GEORGE McGOVERN:IN THE long roll-call of characters involved in the Watergate scandal, there is usually one curious omission: the name of the intended victim.
This was Richard Nixon’s Democratic opponent in the 1972 presidential election, George McGovern, who has died at the age of 90.
To this day no one has ever satisfactorily explained why Nixon’s campaign managers thought it necessary to bug the Democratic national committee or indulge in other shenanigans that eventually brought the nation’s first presidential resignation.

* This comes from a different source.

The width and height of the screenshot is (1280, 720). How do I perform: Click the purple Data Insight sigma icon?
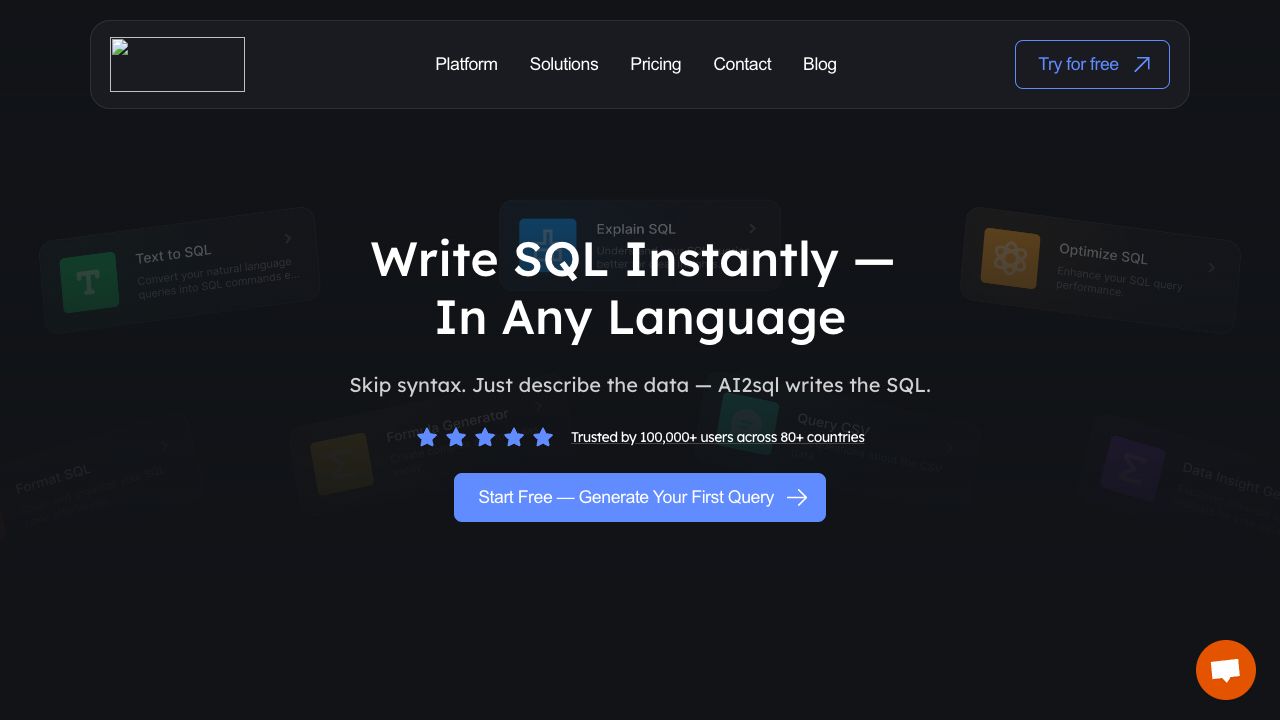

It was clear throughout that McGovern had ensured his own defeat long before he took to the hustings.
His problems began in the shambles of the 1968 Democratic convention in Chicago, which had gathered in the wake of president Lyndon Johnson’s withdrawal from the election and the assassination of his likeliest replacement, Robert Kennedy.
Racked by prolonged demonstrations against the Vietnam War and the violent police response, the delegates barely seemed to understand what they were doing when they voted at 1am (after seven incomprehensible hours of procedural wrangling) to accept a minority report from the rules committee.
Against the advice of the committee’s majority, this report stipulated that each state’s Democratic party should give members “a full, meaningful and timely opportunity to participate in the selection of [convention] delegates”. No one had the least idea what this meant, but McGovern was appointed to head a reform commission to flesh out its pieties.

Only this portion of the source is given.